━━━━━ Supplied records ━━━━━

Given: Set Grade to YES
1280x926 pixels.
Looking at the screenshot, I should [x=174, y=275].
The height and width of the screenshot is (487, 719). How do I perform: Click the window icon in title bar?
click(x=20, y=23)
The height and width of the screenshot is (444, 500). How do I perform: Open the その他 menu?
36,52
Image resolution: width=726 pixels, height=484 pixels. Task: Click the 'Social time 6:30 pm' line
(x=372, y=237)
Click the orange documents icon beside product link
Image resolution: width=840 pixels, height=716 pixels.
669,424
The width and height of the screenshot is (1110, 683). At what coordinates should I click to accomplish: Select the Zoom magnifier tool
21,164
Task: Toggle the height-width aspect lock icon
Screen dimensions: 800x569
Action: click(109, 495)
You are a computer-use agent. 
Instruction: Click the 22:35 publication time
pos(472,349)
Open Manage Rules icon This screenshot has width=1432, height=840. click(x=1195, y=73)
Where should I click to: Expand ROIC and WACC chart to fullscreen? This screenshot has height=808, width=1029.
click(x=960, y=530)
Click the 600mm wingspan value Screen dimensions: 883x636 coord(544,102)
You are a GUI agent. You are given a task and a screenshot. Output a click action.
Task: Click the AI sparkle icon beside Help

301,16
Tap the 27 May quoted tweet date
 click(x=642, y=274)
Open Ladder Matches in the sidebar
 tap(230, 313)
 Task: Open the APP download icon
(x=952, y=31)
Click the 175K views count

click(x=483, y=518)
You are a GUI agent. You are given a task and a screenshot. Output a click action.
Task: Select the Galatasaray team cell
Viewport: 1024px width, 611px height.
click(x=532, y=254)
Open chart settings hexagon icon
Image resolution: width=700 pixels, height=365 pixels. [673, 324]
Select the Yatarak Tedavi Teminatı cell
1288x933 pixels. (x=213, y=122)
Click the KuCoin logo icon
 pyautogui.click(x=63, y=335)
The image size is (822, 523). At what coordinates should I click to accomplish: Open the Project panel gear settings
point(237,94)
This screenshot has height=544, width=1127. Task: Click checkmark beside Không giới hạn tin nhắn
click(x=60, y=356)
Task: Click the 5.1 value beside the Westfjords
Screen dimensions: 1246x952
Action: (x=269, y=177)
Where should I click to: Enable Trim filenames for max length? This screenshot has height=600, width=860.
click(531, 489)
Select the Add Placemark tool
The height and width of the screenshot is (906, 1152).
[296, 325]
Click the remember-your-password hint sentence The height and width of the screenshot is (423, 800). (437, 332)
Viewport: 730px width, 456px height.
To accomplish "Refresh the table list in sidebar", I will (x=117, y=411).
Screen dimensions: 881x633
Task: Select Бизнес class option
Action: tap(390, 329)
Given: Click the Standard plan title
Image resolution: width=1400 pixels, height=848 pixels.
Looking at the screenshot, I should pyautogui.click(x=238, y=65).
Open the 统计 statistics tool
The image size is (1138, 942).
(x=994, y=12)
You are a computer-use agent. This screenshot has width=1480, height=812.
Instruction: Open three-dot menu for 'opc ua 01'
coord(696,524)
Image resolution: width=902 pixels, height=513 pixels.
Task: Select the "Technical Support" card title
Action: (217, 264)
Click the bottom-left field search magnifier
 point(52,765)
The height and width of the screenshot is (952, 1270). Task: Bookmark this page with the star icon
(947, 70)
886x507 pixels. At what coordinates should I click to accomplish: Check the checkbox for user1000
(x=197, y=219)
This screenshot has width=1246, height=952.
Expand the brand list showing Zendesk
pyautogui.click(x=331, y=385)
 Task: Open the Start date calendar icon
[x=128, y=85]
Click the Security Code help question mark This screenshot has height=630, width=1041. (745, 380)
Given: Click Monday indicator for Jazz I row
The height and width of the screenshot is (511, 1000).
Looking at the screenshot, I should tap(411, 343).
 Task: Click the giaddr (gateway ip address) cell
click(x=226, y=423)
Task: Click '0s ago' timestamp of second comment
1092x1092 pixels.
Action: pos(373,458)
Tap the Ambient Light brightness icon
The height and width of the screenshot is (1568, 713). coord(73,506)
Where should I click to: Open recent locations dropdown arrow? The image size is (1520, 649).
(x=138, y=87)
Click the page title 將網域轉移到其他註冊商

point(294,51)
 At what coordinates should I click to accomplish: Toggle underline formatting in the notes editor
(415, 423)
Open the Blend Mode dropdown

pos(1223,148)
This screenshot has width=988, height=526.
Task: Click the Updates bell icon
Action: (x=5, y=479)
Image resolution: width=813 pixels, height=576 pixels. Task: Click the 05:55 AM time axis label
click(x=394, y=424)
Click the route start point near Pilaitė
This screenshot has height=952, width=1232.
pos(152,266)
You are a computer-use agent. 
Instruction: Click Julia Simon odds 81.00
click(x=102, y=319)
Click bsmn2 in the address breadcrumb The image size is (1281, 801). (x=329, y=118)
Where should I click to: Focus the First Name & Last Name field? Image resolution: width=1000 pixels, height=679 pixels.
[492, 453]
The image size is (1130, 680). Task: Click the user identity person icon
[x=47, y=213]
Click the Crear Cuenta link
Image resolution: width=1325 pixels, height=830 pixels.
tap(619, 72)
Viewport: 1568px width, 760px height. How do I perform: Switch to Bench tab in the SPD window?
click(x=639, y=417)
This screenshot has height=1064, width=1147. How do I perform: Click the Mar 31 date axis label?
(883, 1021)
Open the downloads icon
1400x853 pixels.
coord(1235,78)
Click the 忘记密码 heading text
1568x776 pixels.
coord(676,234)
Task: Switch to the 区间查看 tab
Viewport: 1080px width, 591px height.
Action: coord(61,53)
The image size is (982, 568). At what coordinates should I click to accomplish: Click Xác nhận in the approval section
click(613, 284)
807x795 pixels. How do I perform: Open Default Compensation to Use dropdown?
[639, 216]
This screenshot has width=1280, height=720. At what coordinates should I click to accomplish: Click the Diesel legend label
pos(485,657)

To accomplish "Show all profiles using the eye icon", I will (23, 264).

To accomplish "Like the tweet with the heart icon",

━━━━━

▶ _Assignment_: Restate the data above word for word, please.

▶ _Task result_:
Given: Set Grade to YES
1280x926 pixels.
Looking at the screenshot, I should [x=174, y=275].
The height and width of the screenshot is (487, 719). How do I perform: Click the window icon in title bar?
click(x=20, y=23)
The height and width of the screenshot is (444, 500). How do I perform: Open the その他 menu?
36,52
Image resolution: width=726 pixels, height=484 pixels. Task: Click the 'Social time 6:30 pm' line
(x=372, y=237)
Click the orange documents icon beside product link
Image resolution: width=840 pixels, height=716 pixels.
669,424
The width and height of the screenshot is (1110, 683). At what coordinates should I click to accomplish: Select the Zoom magnifier tool
21,164
Task: Toggle the height-width aspect lock icon
Screen dimensions: 800x569
Action: click(109, 495)
You are a computer-use agent. 
Instruction: Click the 22:35 publication time
pos(472,349)
Open Manage Rules icon This screenshot has width=1432, height=840. click(x=1195, y=73)
Where should I click to: Expand ROIC and WACC chart to fullscreen? This screenshot has height=808, width=1029.
click(x=960, y=530)
Click the 600mm wingspan value Screen dimensions: 883x636 coord(544,102)
You are a GUI agent. You are given a task and a screenshot. Output a click action.
Task: Click the AI sparkle icon beside Help

301,16
Tap the 27 May quoted tweet date
 click(x=642, y=274)
Open Ladder Matches in the sidebar
 tap(230, 313)
 Task: Open the APP download icon
(x=952, y=31)
Click the 175K views count

click(x=483, y=518)
You are a GUI agent. You are given a task and a screenshot. Output a click action.
Task: Select the Galatasaray team cell
Viewport: 1024px width, 611px height.
click(x=532, y=254)
Open chart settings hexagon icon
Image resolution: width=700 pixels, height=365 pixels. [673, 324]
Select the Yatarak Tedavi Teminatı cell
1288x933 pixels. (x=213, y=122)
Click the KuCoin logo icon
 pyautogui.click(x=63, y=335)
The image size is (822, 523). At what coordinates should I click to accomplish: Open the Project panel gear settings
point(237,94)
This screenshot has height=544, width=1127. Task: Click checkmark beside Không giới hạn tin nhắn
click(x=60, y=356)
Task: Click the 5.1 value beside the Westfjords
Screen dimensions: 1246x952
Action: (x=269, y=177)
Where should I click to: Enable Trim filenames for max length? This screenshot has height=600, width=860.
click(531, 489)
Select the Add Placemark tool
The height and width of the screenshot is (906, 1152).
[296, 325]
Click the remember-your-password hint sentence The height and width of the screenshot is (423, 800). (437, 332)
Viewport: 730px width, 456px height.
To accomplish "Refresh the table list in sidebar", I will (x=117, y=411).
Screen dimensions: 881x633
Task: Select Бизнес class option
Action: tap(390, 329)
Given: Click the Standard plan title
Image resolution: width=1400 pixels, height=848 pixels.
Looking at the screenshot, I should pyautogui.click(x=238, y=65).
Open the 统计 statistics tool
The image size is (1138, 942).
(x=994, y=12)
You are a computer-use agent. This screenshot has width=1480, height=812.
Instruction: Open three-dot menu for 'opc ua 01'
coord(696,524)
Image resolution: width=902 pixels, height=513 pixels.
Task: Select the "Technical Support" card title
Action: (217, 264)
Click the bottom-left field search magnifier
 point(52,765)
The height and width of the screenshot is (952, 1270). Task: Bookmark this page with the star icon
(947, 70)
886x507 pixels. At what coordinates should I click to accomplish: Check the checkbox for user1000
(x=197, y=219)
This screenshot has width=1246, height=952.
Expand the brand list showing Zendesk
pyautogui.click(x=331, y=385)
 Task: Open the Start date calendar icon
[x=128, y=85]
Click the Security Code help question mark This screenshot has height=630, width=1041. (745, 380)
Given: Click Monday indicator for Jazz I row
The height and width of the screenshot is (511, 1000).
Looking at the screenshot, I should tap(411, 343).
 Task: Click the giaddr (gateway ip address) cell
click(x=226, y=423)
Task: Click '0s ago' timestamp of second comment
1092x1092 pixels.
Action: pos(373,458)
Tap the Ambient Light brightness icon
The height and width of the screenshot is (1568, 713). coord(73,506)
Where should I click to: Open recent locations dropdown arrow? The image size is (1520, 649).
(x=138, y=87)
Click the page title 將網域轉移到其他註冊商

point(294,51)
 At what coordinates should I click to accomplish: Toggle underline formatting in the notes editor
(415, 423)
Open the Blend Mode dropdown

pos(1223,148)
This screenshot has width=988, height=526.
Task: Click the Updates bell icon
Action: (x=5, y=479)
Image resolution: width=813 pixels, height=576 pixels. Task: Click the 05:55 AM time axis label
click(x=394, y=424)
Click the route start point near Pilaitė
This screenshot has height=952, width=1232.
pos(152,266)
You are a computer-use agent. 
Instruction: Click Julia Simon odds 81.00
click(x=102, y=319)
Click bsmn2 in the address breadcrumb The image size is (1281, 801). (x=329, y=118)
Where should I click to: Focus the First Name & Last Name field? Image resolution: width=1000 pixels, height=679 pixels.
[492, 453]
The image size is (1130, 680). Task: Click the user identity person icon
[x=47, y=213]
Click the Crear Cuenta link
Image resolution: width=1325 pixels, height=830 pixels.
tap(619, 72)
Viewport: 1568px width, 760px height. How do I perform: Switch to Bench tab in the SPD window?
click(x=639, y=417)
This screenshot has height=1064, width=1147. How do I perform: Click the Mar 31 date axis label?
(883, 1021)
Open the downloads icon
1400x853 pixels.
coord(1235,78)
Click the 忘记密码 heading text
1568x776 pixels.
coord(676,234)
Task: Switch to the 区间查看 tab
Viewport: 1080px width, 591px height.
Action: coord(61,53)
The image size is (982, 568). At what coordinates should I click to accomplish: Click Xác nhận in the approval section
click(613, 284)
807x795 pixels. How do I perform: Open Default Compensation to Use dropdown?
[639, 216]
This screenshot has width=1280, height=720. At what coordinates should I click to accomplish: Click the Diesel legend label
pos(485,657)

To accomplish "Show all profiles using the eye icon", I will (23, 264).

To accomplish "Like the tweet with the heart icon",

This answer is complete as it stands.